Word On The Curb…Tiffany “T.I.” The Police Harris has added another title to his extensive list of jobs on his resume: professor. The Grand Hustle mogul has been tapped to teach a college class “The Business of Trap Music” at Clark Atlanta.
The historical institution unveiled the news on Tuesday (June 23).
“HBCUs have a vital role in our community and have managed to withstand even while being some of the most under-resourced institutions,” T.I. said in a statement. “Our national HBCUs continue to underscore the fact that we have always had to do more with less. I am excited to be partnering with Clark Atlanta University in my hometown – Atlanta.”
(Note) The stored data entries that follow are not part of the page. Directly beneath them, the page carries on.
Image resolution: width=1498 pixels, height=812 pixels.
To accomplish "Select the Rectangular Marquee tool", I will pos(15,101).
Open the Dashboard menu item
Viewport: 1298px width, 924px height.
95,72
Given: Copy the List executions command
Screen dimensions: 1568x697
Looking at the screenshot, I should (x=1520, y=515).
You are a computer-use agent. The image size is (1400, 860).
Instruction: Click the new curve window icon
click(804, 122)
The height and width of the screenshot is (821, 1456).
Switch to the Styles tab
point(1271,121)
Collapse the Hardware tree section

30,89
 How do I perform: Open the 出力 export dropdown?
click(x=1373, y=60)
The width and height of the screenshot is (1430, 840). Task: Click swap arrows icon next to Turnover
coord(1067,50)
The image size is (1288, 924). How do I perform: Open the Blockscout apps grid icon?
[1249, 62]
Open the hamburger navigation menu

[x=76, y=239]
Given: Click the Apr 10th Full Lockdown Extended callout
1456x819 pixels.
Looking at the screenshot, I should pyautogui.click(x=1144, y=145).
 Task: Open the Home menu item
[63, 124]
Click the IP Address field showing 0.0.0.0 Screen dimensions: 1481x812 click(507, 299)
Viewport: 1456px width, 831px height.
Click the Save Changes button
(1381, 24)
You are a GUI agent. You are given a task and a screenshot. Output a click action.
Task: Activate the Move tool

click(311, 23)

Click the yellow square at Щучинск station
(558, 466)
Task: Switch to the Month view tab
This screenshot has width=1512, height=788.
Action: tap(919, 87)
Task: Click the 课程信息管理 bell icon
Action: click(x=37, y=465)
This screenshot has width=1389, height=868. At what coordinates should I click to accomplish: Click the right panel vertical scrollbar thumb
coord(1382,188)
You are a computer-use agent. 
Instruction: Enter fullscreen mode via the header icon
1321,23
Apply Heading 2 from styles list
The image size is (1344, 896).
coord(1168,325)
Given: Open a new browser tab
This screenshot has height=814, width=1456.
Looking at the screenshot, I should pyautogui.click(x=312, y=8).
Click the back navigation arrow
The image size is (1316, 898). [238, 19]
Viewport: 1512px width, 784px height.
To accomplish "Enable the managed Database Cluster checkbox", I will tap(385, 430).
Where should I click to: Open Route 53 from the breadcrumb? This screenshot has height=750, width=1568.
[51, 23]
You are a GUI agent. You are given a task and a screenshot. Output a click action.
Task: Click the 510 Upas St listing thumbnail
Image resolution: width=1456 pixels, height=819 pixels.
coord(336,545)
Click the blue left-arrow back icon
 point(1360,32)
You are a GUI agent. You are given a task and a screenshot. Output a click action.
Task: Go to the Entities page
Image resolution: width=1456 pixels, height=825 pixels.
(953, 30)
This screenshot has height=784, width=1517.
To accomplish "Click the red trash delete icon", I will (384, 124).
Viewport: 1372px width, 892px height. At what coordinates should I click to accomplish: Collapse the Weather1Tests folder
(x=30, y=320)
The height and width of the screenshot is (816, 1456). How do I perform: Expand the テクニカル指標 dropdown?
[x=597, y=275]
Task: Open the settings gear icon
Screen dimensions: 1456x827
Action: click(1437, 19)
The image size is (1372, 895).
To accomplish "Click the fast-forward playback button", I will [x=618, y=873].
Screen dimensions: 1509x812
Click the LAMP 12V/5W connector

He continued, “I applaud their innovative approach to ensuring their students are educated beyond the traditional textbook curriculum. I am honored to lend my voice and unique experiences to the betterment of today’s young people and to do my part to lift the legacy of historical black colleges and universities across the nation.”
According to Billboard, the course will examine the history of trap music and its meteoric rise in becoming a staple in 21st-century hip-hop. And, there is no better rapper to pontificate on the creation and implementation of trap music than T.I. who has been instrumental in making trap music mainstream.
“My intention was to take my lifestyle and turn that into a philosophical presentation of music, so other people going through similar experiences wouldn’t feel alone or alienated,” T.I. told the publication. “When we were coming up, the only artists coming from Atlanta was OutKast, Goodie Mob, and booty-shaking music. The first person to do it is always going to have the hardest time. After me, it was much easier for Jeezy and Gucci [Mane] to be accepted.”
He will co-teach alongside renowned hip-hop scholar Dr. Melva K.. Williams. According to the university’s website, Williams is co-founder for the Higher Education Leadership Foundation (H.E.L.F.) and Vice Chancellor for Southern University Shreveport and New Orleans.
The course will be offered to undergraduate students this coming fall semester.